WORK INSTRUCTIONS:
Return everything from the line containing "Where should I click to: Click" down to the end of the items below, character for character. Leave the pictures out of your answer.

========================================

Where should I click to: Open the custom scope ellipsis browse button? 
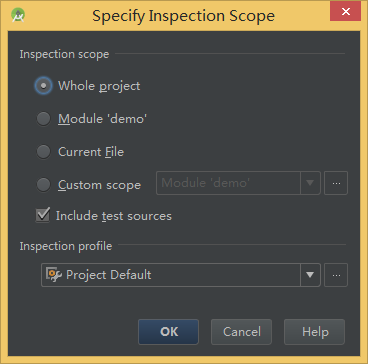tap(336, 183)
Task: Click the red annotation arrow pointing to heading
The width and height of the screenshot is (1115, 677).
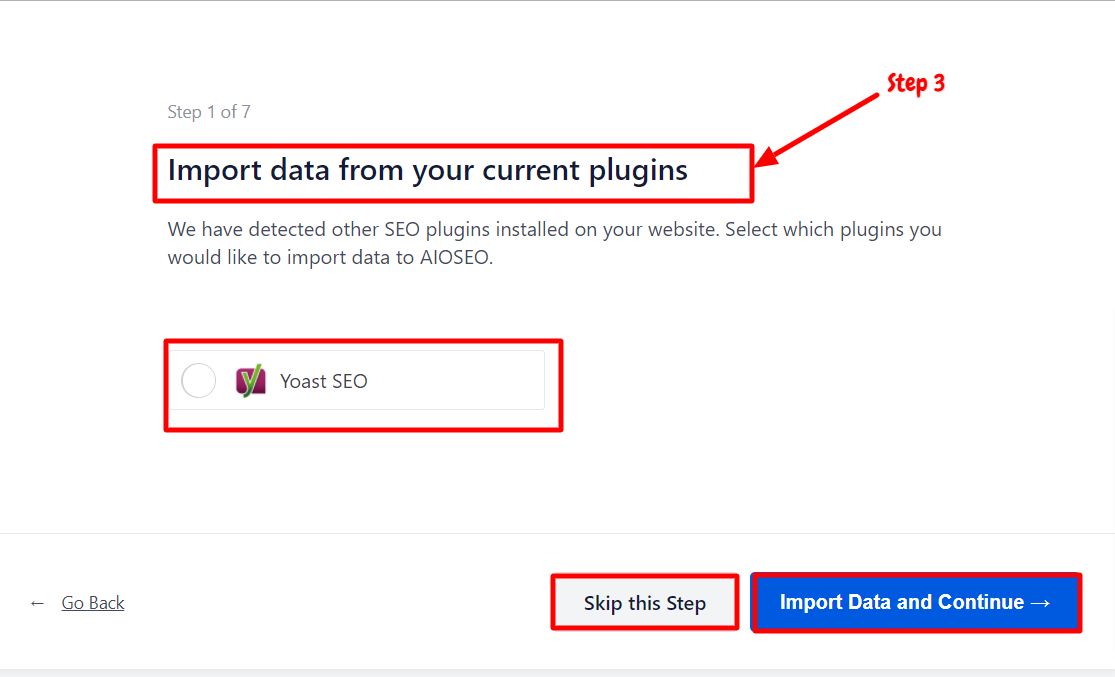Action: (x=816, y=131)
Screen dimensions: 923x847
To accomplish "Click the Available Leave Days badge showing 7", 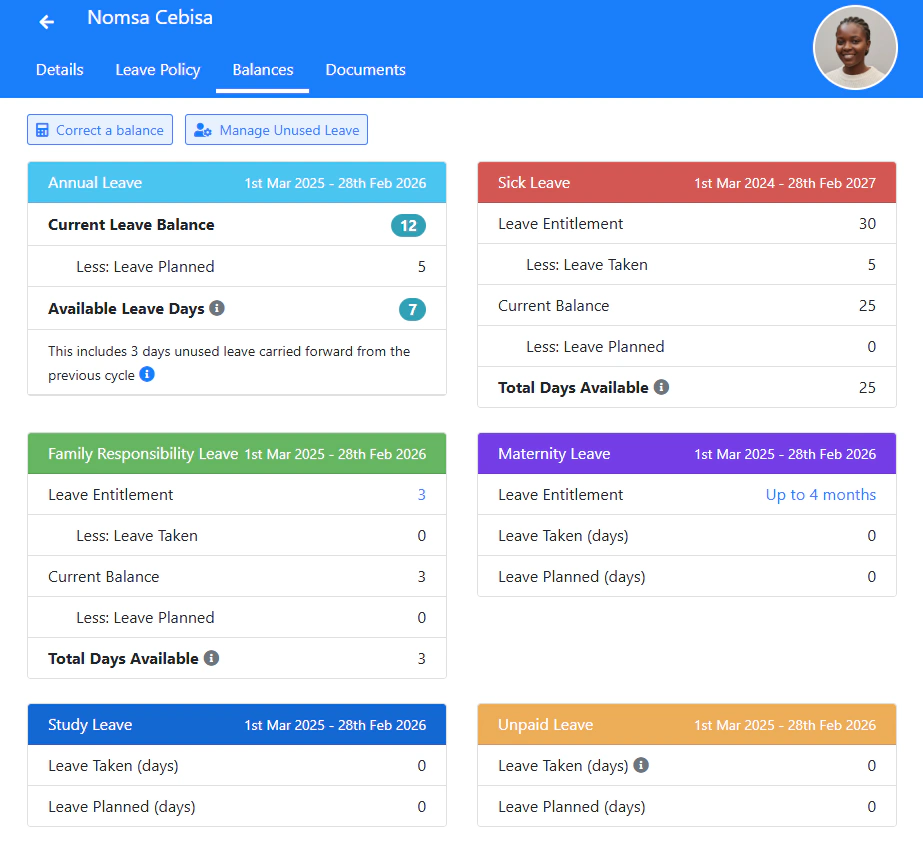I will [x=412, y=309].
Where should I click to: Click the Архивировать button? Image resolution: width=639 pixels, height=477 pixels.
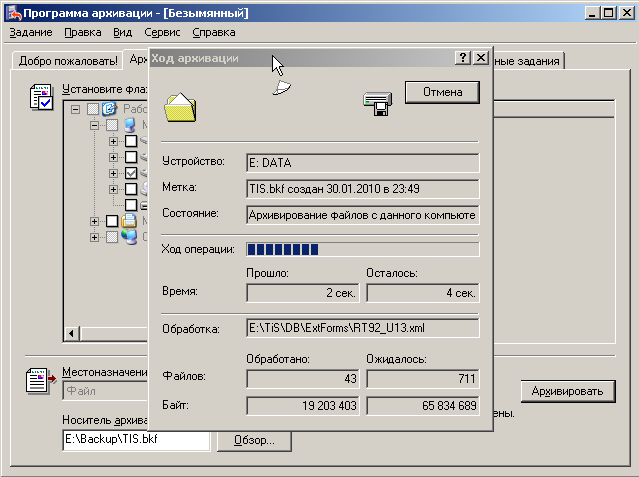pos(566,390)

========================================

ANSWER TO THIS PROBLEM:
Where should I click to: Click the Архивировать button? Image resolution: width=639 pixels, height=477 pixels.
pos(566,390)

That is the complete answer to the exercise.